---------- TEXT

16 November 2023
Announcing the winning ideas from VocTech Future of Skills Award 2023
Ufi are delighted to announce the winners of the VocTech Future of Skills Award 2023.
The VocTech Future of Skills Award is a new competition to share and celebrate big, tech-enabled ideas of how changes to the UK skills system could transform the way adults get the skills they need for work.
Award entrants were asked to answer a single question:
“If you could make one change to the skills system to get more adults learning, what would it be?”
We received a wonderful range of bold and exciting visions for what the future could look like, stimulating fierce discussion amongst our judges, a group of nine stakeholders from across the UK skills and adult learning sector.
The two finalists and three winners were announced this evening at the Ufi VocTech Showcase as part of this year’s Week of VocTech.

The finalists
Firstly, we are delighted to announce two finalists who both submitted impressive visions on how to improve the UK skills system:
Project SmarterStride, from Ione Banks
This entry reflected on the difficulties young people have in knowing which direction to choose as a career, and that many adults still feel the consequences of not knowing. The author suggested that AI could be used to create personalised learning maps by assessing a learner’s skills and interests and then recommending multiple avenues for career progression. The AI would provide ongoing practical support and feedback, encouraging lifelong learning.
The judges were impressed by this submission from an individual only recently completing their A-Levels. They thought that it contained some bold ideas around the use of AI and the development of PLMs – Personal Learning Maps.
How to support adults to THRIVE, from Career Matters
This idea aims to tackle failings in the system that contribute to the persistence of poor employment, health, and well-being outcomes in lived experience communities. They are not gaining the skills they need during their time being cared for by the state and face a ‘cliff edge’ of support as they become adults.
The focus is on designing new ways of working with care experienced communities, and employers, to attract and unleash an untapped pool of talent. Utilising a blended approach; digital platform plus human support, puts in place the ‘support scaffolding’ that increases chances of success for people who are furthest away from learning.
Judges were impressed by the focus on lived experience, and felt there was potential to expand the thinking that underpinned the submission to create a wider systems change around the way we consider learning, skills, and support. Particularly for those who have faced multiple barriers to progression in life and are most removed from traditional pathways into education, employment or training.

--------------------

= TASK REQUIREMENTS =
Continue the announcement of the VocTech Future of Skills Award 2023 winners from the point where it stops. The items that follow are from a separate source and are not part of the text on the VocTech Future of Skills Award.

---------- DATASET RECORDS

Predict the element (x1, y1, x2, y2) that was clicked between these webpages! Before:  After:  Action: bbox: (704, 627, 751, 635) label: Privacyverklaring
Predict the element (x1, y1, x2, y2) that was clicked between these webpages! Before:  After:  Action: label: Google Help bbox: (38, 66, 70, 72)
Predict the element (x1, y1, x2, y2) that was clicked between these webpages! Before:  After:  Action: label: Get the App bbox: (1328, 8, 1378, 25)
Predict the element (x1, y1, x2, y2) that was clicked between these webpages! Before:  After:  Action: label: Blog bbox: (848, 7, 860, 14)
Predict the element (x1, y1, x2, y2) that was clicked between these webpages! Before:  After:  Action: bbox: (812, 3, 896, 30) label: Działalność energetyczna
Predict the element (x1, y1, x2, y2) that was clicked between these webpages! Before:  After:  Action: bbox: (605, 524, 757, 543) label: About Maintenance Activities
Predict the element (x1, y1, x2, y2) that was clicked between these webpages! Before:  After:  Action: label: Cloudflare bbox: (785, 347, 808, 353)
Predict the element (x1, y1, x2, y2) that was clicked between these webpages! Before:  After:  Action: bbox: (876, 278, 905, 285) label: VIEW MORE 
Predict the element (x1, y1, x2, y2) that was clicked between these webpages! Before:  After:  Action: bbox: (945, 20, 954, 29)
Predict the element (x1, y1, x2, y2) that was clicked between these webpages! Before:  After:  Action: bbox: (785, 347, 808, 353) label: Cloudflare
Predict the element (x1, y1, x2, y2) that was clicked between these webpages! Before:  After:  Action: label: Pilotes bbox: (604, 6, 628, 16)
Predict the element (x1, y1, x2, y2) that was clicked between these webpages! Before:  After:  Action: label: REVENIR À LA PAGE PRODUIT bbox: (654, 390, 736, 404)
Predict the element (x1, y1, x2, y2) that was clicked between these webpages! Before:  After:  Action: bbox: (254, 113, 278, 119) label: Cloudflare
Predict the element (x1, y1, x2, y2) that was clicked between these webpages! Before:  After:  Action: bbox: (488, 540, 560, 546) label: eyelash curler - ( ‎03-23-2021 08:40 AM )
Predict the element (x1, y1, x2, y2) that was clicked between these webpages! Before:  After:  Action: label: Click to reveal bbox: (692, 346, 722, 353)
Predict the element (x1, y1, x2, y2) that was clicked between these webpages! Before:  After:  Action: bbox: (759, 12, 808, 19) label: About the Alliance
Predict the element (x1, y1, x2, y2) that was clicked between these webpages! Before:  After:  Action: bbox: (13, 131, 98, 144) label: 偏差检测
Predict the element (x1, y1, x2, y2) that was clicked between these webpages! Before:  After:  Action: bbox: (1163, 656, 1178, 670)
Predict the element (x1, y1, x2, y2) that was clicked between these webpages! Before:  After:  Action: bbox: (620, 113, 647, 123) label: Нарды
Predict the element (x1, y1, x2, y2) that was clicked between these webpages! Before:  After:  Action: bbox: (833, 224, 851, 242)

--------------------

= EXERCISE RESPONSE =
Read about the background to the vision for THRIVE from Hannah Kirkbride.
The winners
After careful deliberation from the judges, we are thrilled to announce the three winning visions:

Growing collaboration to meet the needs of our local economies
Explore a winning entry from the VocTech Future of Skills Award

A digital learning passport for everyone
Explore a winning entry from the VocTech Future of Skills Award

Supporting a better transition from training into the world of work
A winning vision from the VocTech Future of Skills Awards
About the VocTech Future of Skills Award
Launched as part of Ufi’s VocTech Challenge: Skills for an Economy in Transition, the VocTech Future of Skills Award celebrates the entire VocTech community’s commitment to transforming the way adults get the skills they need for work.
The VocTech Future of Skills Award is a new competition to share and celebrate big, tech-enabled ideas of how changes to the UK skills system could transform the way adults get the skills they need for work.
From August to September 2023, we were looking for bold visions for a better skills system. We wanted to hear imaginative and practical ideas, enabled by tech, for improving the system and radically increasing adult participation in learning. We were interested in ideas that look beyond a new product, supplier, organisation or service, and which consider how different organisations, people and structures could work together to overcome systemic barriers to learning.
We wanted to see ideas that get to the heart of systemic change – this could be through better deployment of technology, changes in policy or systems that enable different ways of utilising tech solutions, or structural change that sees technology utilised in new ways.